◆ **Text section**
┌──

Actors and characters with hearing loss expand society’s understanding of the condition. Hearing loss empowers abilities, emotions, and experiences unlike those of people with typical hearing. Some recent works with characters with hearing loss include the following:

The Silent Child tells the story of a profoundly deaf four-year-old girl who is about to attend a mainstream school with minimal support—until a social worker teaches her American Sign Language (ASL). The film communicates the disappointing statistic that over 78% of deaf children attend mainstream school without accommodations. A final comment that states that the creators “hope this film contributes in the fight for sign language to be recognized in every school across the globe.”

Children of a Lesser God, a play written in 1979, made its Broadway debut last April. The piece focuses on the professional and romantic relationship between a deaf janitor and a typical hearing teacher and shows the contrasting worlds off sound and silence. To Sarah, the janitor, deafness is an identity, not a defect.  

This Close is a TV series by two deaf writers and actors that narrates the true story of their lives. The show provides a close look of the everyday day life of two best friends, emphasizing their challenges and frustrations while highlighting the positive and beautiful things that their hearing loss brings to their existence.

HHF commends these and the artists behind similar works for the awareness their creations have generated. Likewise, the organization is proud to witness the introduction of new laws and procedures to make entertainment more accessible to the hearing loss community.

Credit: Naugatuck Patch

Credit: Naugatuck Patch

The American with Disabilities Act (ADA) first broke barriers by advocating for the requirement that all video program distributors close caption their TV shows. But it wasn’t until recently, with the help of technology, that these rules have expanded. On November 2016, the Final Rule on the ADA Title III was signed, requiring all American movie theaters to provide accessibility for captions. Large cinemas now offer assistive listening, closed captions, and descriptive audio.

Broadway, too, has made tremendous improvements. In 2016, the Theater Development Fund (TDF) and The Broadway League, launched www.theatreaccess.nyc, a website with information about tickets prices, dates and accommodations for theatergoers with disabilities. In addition, TDF now provides accessibility programs with open captioning and/or ASL at select Broadway performances.

└──

◆ **Exercise directions**
Copy the part of the hearing loss text between "The Silent Child" and "not a defect.", inclusive, and swap "janitor" for "custodian" wherever it appears. Rely only on the text above.

◆ **Input data**
┌──

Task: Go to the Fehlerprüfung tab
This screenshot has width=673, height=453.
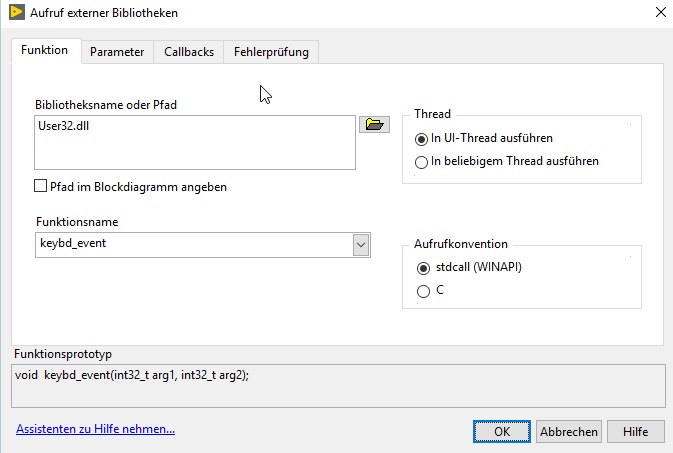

└──

◆ **Task answer**
The Silent Child tells the story of a profoundly deaf four-year-old girl who is about to attend a mainstream school with minimal support—until a social worker teaches her American Sign Language (ASL). The film communicates the disappointing statistic that over 78% of deaf children attend mainstream school without accommodations. A final comment that states that the creators “hope this film contributes in the fight for sign language to be recognized in every school across the globe.”

Children of a Lesser God, a play written in 1979, made its Broadway debut last April. The piece focuses on the professional and romantic relationship between a deaf custodian and a typical hearing teacher and shows the contrasting worlds off sound and silence. To Sarah, the custodian, deafness is an identity, not a defect.